So, Phillies officials escorted the two fans Wednesday to the service level at Citizens Bank Park. They requested a signed bat and a photo with Harper, who a day earlier had said a sports-talk radio caller inspired him to hit his 299th home run.

Harper appreciated the modest ask. So, he handed them the cleats he wore when he authored another signature moment here.

“I just love being a Phillie, plain and simple,” Harper said. “It’s something I dreamed about — this fanbase, this city. I love them, plain and simple. I feel like I’m part of this family. There’s nothing like it. I could go on and on; everybody thinks I pander a lot, but it’s real. It’s so real. It’s from the bottom of my heart and I’m just thankful to put this jersey on every day.”

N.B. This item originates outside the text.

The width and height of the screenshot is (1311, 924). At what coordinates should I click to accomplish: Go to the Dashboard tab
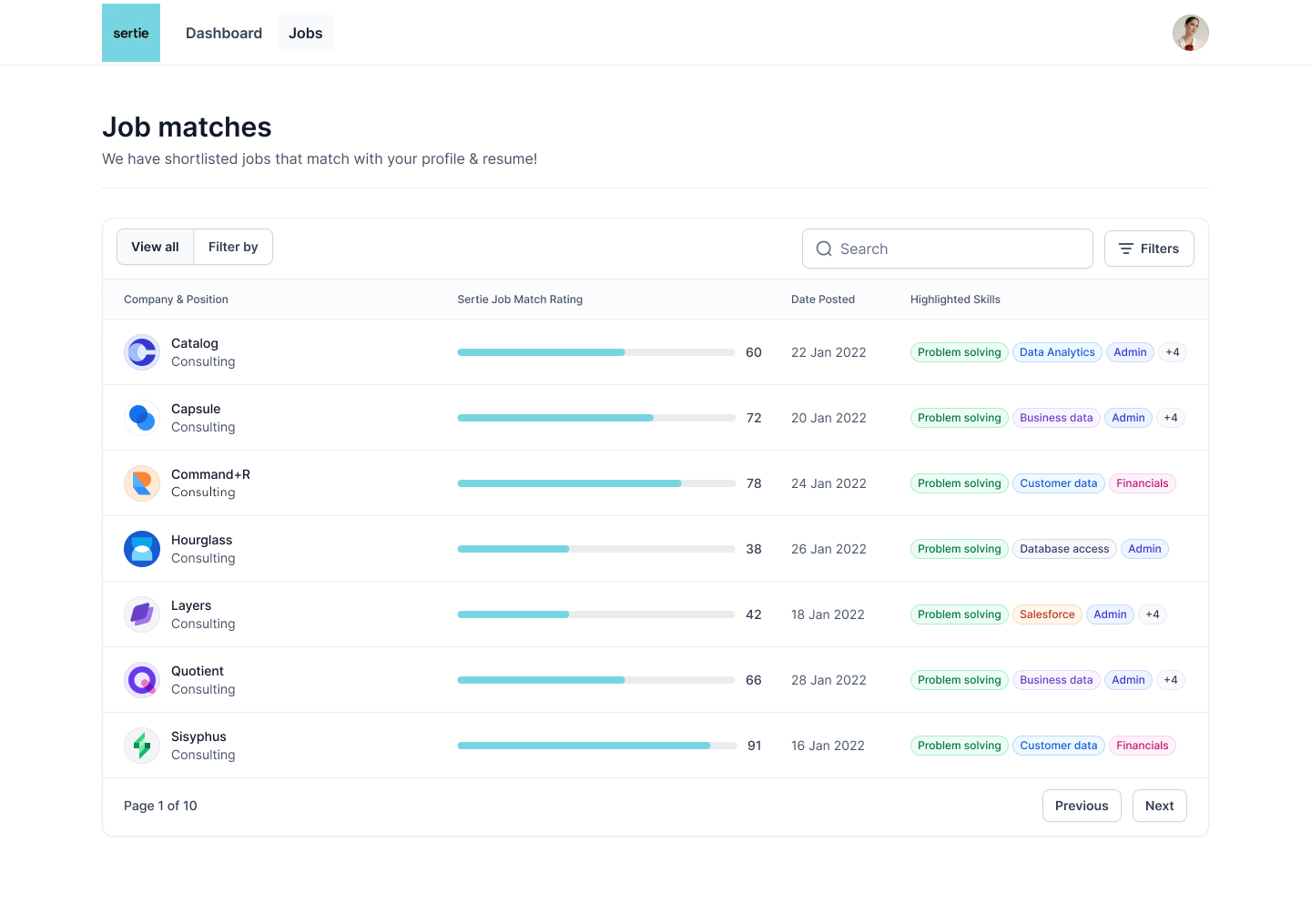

As Harper took an epic curtain call, punctuated by him kissing the “Phillies” script across his chest, it was too perfect. He blasted the Phillies’ 59th homer in August — an absurd number tied for third-most in the history of the sport — to put his team ahead in the eighth inning. The Phillies were three outs from a dramatic conclusion to an incredible month. They lost when their veteran closer, Craig Kimbrel, surrendered three runs. “A loss is a loss,” Phillies manager Rob Thomson said after the 10-8 loss to the Angels. “You can’t make too much of it.” Perfect is rather unattainable in life and in baseball, so the Phillies settled for a month that might have altered this season.

The Phillies went 17-10. They lost ground to the powerful Braves. They are going to have to win a three-game series in October to have a shot at Atlanta and Los Angeles to defend their National League crown.

So be it.

As Harper talked in the middle of the Phillies clubhouse, his teammates and coaches changed into red pinstriped overalls. “You’re going no shirt?” one said to another. “I’ll go no shirt too.” It was silly and it would have been better after a breathtaking win, but these Phillies are committed to the bit.

There is value in feeling relaxed. Trea Turner spent an entire month proving that to everyone. What is he going to remember about August?

“I just think the fun we’re having,” Turner said. “We’re on a good roll. I know today is a little bit of a hiccup, but I feel we’re playing really well. The fans are behind us all the time and showing up. I feel like it’s good vibes at the park each and every day.”

The negotiations began, in earnest, a few days earlier. Garrett Stubbs, the gregarious backup catcher, had ordered boxes of garish Phillies overalls. They arrived when the Phillies returned to South Philly for a nine-game homestand that resulted in seven wins. The two losses were both Kimbrel blown saves. The Phillies were that close to an unblemished homestand.

As this all unfolded, Stubbs had a plan. They had to wear the overalls on the charter flight to Milwaukee. Most big-league teams have some sort of dress-up trip during a six-month grind. It’s fun. Kyle Schwarber, the undisputed leader inside the clubhouse, took the idea to Rob Thomson.

He approved, but he advised Schwarber that staff would not participate. Schwarber pushed back. Fine, Thomson said, but the manager said he would not wear a pair.


That fun is shared beyond the dugout. Every August home game was like a party. Maybe a rehearsal for later. Why has there been such a connection between fans and a team that is not going to win its division?

“Well, we’ve had a lot of comeback wins,” Thomson said. “That shows some toughness. It’s a tough city. I think watching this team play is a lot of fun because they have a lot of fun. They do a lot of things to create fun. You can feel a genuine love that these guys have for each other.”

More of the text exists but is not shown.